Day 49 of Colourisation Project – June 25
Born on this day, June 25 in 1852, Antoni Gaudí is perhaps the most famous architect of modern times. Born in Reus, he was by far the best known practitioner of Catalan Modernism. His works are defiantly original reflecting an organic and distinctive style. Gaudi’s commitment to his Catholic faith earned him the nickname, “God’s Architect.”
Gaudí belonged to the Modernist movement which by the late 19th and early 20th centuries was reaching its peak. Although subject to the prevailing influences of neo-Gothic art and Oriental techniques, Gaudí’s style was intensely human, full of imagery drawn from nature and religion. His work was meticulous and integrated the crafts of ceramics, stained glass, wrought ironwork and carpentry.
Most of Gaudí’s works are located in Barcelona and his legacy needs to be seen to be fully appreciated. True to his non-conformist way, Gaudí rarely drew detailed plans of his works. Instead he would create three-dimensional scale models, moulding the details as he conceived them. Some of his main works are described below.
In 1883, Gaudí landed what was to become his most important commission – designing the Basilica i Temple Expiatori de la Sagrada Familia better known as La Sagrada Familia. He began work on it soon after graduating, and dedicated the last 16 years of his life entirely to the project. This unfinished church has become a must on every tourist’s list of things to do in Spain. It is now Barcelona’s most visited attraction.
His first major work was built between 1883 and 1888. Casa Vicens, a marvel of Moorish-influences, it was a private house designed for the industrialist Vicens.
The sumptuous palace, Palau Guell was built between 1886-89 and was a family residence for the Guells, on the Nou de la Rambla. The entrance bears the Catalan coat of arms and austere white stonework is offset by surreal chimneys of blazing colours. A central spire is topped off by a bat-winged monster.
Another Guell project was Park Guell. Built between 1900 and 1914, Gaudí’s work was again standout for its famous pavilions and undulating broken tile mosaics. This Park has also become one of Barcelona’s must-see destinations.
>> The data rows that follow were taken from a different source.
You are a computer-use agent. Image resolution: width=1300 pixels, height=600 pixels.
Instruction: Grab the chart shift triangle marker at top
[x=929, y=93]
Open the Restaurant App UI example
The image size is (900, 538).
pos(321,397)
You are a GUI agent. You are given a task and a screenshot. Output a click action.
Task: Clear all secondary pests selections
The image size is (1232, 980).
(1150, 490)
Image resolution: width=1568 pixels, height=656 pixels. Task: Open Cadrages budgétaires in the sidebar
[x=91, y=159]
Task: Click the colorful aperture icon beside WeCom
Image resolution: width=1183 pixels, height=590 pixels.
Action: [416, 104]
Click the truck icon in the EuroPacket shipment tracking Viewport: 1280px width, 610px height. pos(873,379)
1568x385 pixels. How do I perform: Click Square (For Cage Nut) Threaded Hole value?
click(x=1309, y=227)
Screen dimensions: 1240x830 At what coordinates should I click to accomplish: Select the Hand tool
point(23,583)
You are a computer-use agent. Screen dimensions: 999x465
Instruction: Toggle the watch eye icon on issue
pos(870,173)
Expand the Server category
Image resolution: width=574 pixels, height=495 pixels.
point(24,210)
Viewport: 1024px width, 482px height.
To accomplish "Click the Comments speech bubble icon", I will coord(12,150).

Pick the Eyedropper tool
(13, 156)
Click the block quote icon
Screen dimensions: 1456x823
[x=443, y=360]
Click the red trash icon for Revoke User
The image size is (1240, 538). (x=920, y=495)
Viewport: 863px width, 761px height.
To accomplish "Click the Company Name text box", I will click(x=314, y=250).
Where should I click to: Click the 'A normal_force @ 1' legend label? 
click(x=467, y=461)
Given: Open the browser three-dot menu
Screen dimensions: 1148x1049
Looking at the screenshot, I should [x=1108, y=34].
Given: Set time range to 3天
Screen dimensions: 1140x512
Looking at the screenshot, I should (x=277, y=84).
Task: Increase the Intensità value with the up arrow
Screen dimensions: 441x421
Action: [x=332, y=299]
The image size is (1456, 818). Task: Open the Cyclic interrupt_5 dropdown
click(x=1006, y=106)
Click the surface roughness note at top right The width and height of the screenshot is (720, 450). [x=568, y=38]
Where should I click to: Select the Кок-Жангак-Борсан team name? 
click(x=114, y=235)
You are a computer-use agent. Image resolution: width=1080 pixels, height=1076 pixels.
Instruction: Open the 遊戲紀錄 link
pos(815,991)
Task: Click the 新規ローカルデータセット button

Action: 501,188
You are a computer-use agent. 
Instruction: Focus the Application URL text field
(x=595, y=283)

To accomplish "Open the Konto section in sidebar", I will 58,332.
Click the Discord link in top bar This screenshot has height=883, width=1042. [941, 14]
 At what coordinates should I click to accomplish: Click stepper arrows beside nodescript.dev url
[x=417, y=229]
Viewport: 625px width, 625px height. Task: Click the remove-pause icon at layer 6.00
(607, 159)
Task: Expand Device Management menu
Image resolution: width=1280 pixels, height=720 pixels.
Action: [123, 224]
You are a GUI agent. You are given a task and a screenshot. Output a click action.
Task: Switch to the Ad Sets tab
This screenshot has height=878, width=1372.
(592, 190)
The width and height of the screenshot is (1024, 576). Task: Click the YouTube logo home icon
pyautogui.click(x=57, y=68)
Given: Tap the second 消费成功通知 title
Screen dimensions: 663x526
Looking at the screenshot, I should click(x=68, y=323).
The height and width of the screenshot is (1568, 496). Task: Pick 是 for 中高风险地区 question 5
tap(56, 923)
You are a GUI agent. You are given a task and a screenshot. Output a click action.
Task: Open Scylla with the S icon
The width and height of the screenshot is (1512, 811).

Passeig de Gracia is the showcase street of Modernism in Barcelona, where Gaudí’s unique style gives expression to two outstanding buildings, the Casa Batllo and the Casa Mila, built between 1906 and 1910. Sinuous curves, elaborate metalwork and spiraling mosaic-tiled chimneys on one and dragon-crest roof and skeletal facade on the other attracts fans of fantasy the world over. Casa Batllo was built in 1877 and remodeled by Gaudí between 1904 to 1906 for the aristocrat, Josep Batllo.
After 1910, Gaudí who was a devout Catholic, gave up all secular commissions and chose to focus on La Sagrada Familia, cloistering himself onsite for the next 16 years and living in its workshop.
Gaudí died tragically after getting hit by a trolley car in Barcelona in 1926, at the age of 74. Whilst La Sagrada Familia remained unfinished at his death—his extraordinary architectural structure has a final completion date of 2026, to mark the 100th anniversary of his passing.
Fittingly his body was interred in the crypt of La Sagrada Familia. Half of Barcelona dressed in black to honour his death.
“Who knows if we have given this diploma to a nut or to a genius? Time will tell.” Elies Rogent – 1878 Director of Escola Tecnica Superior d’Arquitectura
NOTE: Today’s photo presented its challenges as the original was in very poor condition, speckled with a lot of detail missing. However after I had completed my colourisation, I discovered through that last bit of extra research that one does, that Gaudí was actually blonde and blue eyed with a ruddy complexion! Back to the drawing board. I had assumed that he would have the swarthiness and colourings typical of the southern European. But I was wrong, I had to redo his hair and beard! One should never assume…a lesson I keep failing to grasp!